Second Class Magistrates can summarily try an offence only if punishable with a fine or
imprisonment for a term not exceeding six months. In a summary trial, no sentence of
imprisonment for a term exceeding three months can be passed in any conviction. The particulars of
the summary trial are entered in the record of the court. In every case tried summarily in which the
accused does not plead guilty, the Magistrate records the substance of the evidence and a
judgement containing a brief statement of the reasons for the finding.
(F) Doctrine of autrefois acquit and autrefois convict (i.e. previously acquitted or previously
convicted)
According to this doctrine, if a person is tried and acquitted or convicted of an offence he/she
cannot be tried again for the same offence or on the same facts for any other offence. This doctrine
has been substantially incorporated in the Article 20(2) of the Constitution of India and is also
embodied in Section 300 of CrPC. This could be a preliminary plea taken as a bar to criminal trial.
Some more instances could be where the accused may raise certain preliminary pleas, viz., court
does not have the jurisdiction, or competence to try the accused person or be barred by the
limitation of time prescribed by law.
Accused and the Right against Self-incrimination
The right against self-incrimination is provided under Article 20(3) of the Constitution of India,
which stipulates that "No person accused of an offence shall be compelled to be a witness against
himself". However, the following restrictions are placed on the exercise of this right:
Only such documents/statements are protected as are within the personal knowledge of the
accused, and thus records that are maintained in fulfilment of a statutory requirement may not be
protected. Further, the accused can be required to give a handwriting sample/blood/DNA sample as
the same are not within the 'personal knowledge' of the accused.

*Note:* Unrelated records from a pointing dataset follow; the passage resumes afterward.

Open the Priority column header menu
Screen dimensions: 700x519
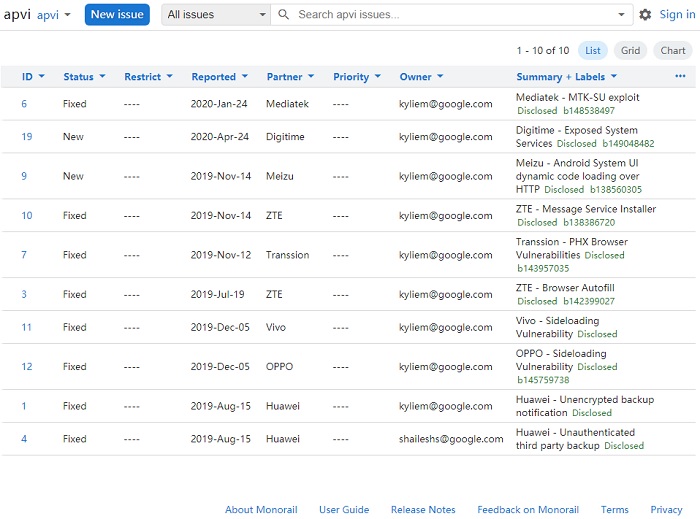point(357,77)
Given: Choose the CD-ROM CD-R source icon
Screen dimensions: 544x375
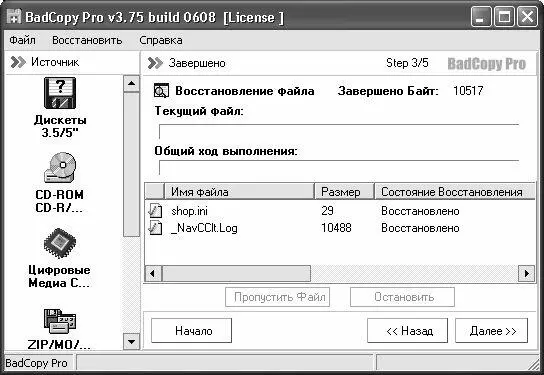Looking at the screenshot, I should (x=60, y=168).
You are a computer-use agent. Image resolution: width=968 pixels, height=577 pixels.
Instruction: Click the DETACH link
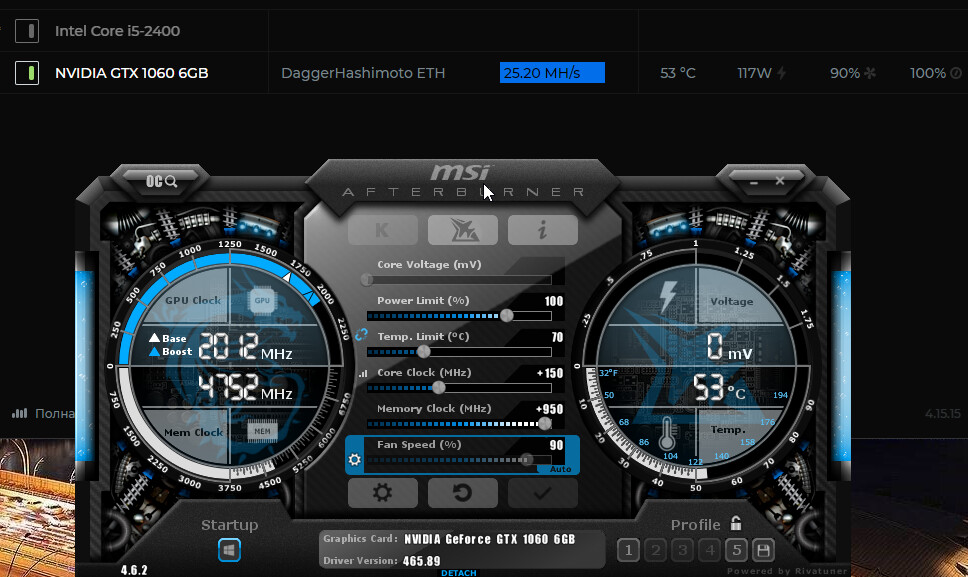tap(458, 573)

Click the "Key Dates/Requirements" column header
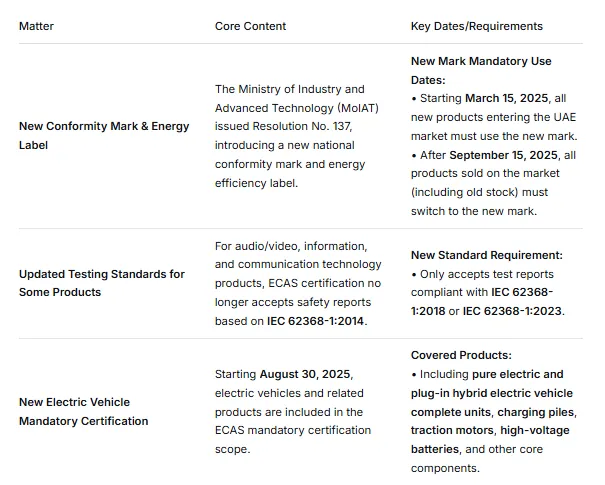476,26
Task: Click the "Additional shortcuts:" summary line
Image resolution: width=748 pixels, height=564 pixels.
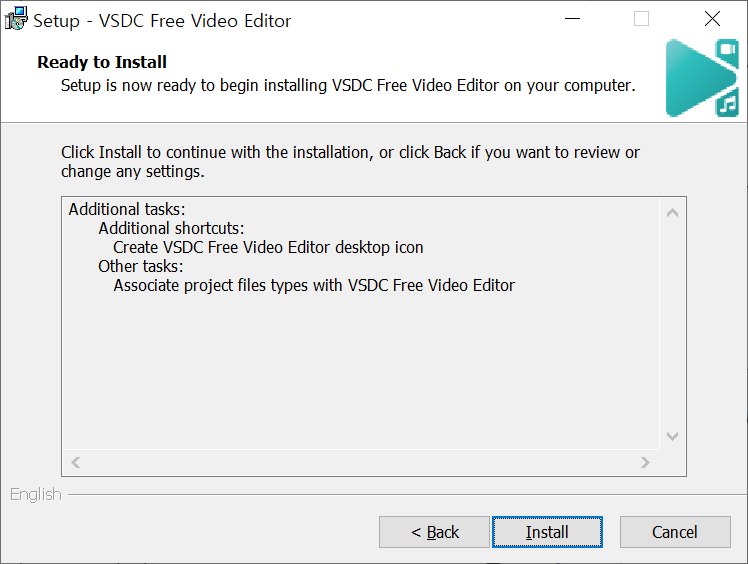Action: (171, 228)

The protection against Article 20(3) protects the accused only against being compelled to produce
documents. The Supreme Court has held that a search and seizure does not amount to 'compulsion
to produce' and is thus outside the protection of Article 20(3).
Summons under Section 91 CrPC cannot be issued to an accused person, however, a general search
warrant under Section 93(1)(c) CrPC is not protected under Article 20(3) of the Constitution of
India.
The CrPC confers specific powers, e.g., power to make arrest, search, etc. on the members of the
police force who are enrolled as police officers. Section 23 of the Police Act, 1861 provides that 'it
shall be the duty of every Police officer … to collect and communicate intelligence affecting the
public peace; to prevent the commission of offences and public nuisance; to detect and bring
offenders to justice and to apprehend all persons whom he is legally authorised to apprehend, and
for whose apprehension sufficient grounds exist'.

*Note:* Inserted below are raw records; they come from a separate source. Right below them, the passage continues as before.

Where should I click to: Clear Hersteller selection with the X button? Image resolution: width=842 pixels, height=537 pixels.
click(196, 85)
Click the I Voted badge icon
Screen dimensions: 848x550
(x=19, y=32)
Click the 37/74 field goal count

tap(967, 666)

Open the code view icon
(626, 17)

A Chairman who has been a sitting or retired Judge of a High Court heads the Central
Administrative Tribunal. Besides the Chairman, the authorised strength consists of 16 Vice
Chairmen and 49 Members. The conditions of service of Chairman, Vice-Chairmen and Members
are governed by the provisions of the Central Administrative Tribunal (Salaries and Allowances
and Conditions of Service of Chairman, Vice-Chairmen and Members), Rule, 1985, as amended
from time to time.
VI. EXERCISE
1. Trace the role of police and criminal courts in the administration of criminal justice.
2. Explain the three stages Investigation, Inquiry and Trial involved in the criminal justice
administration.
3. How do you distinguish between cognizable and non-cognizable offences?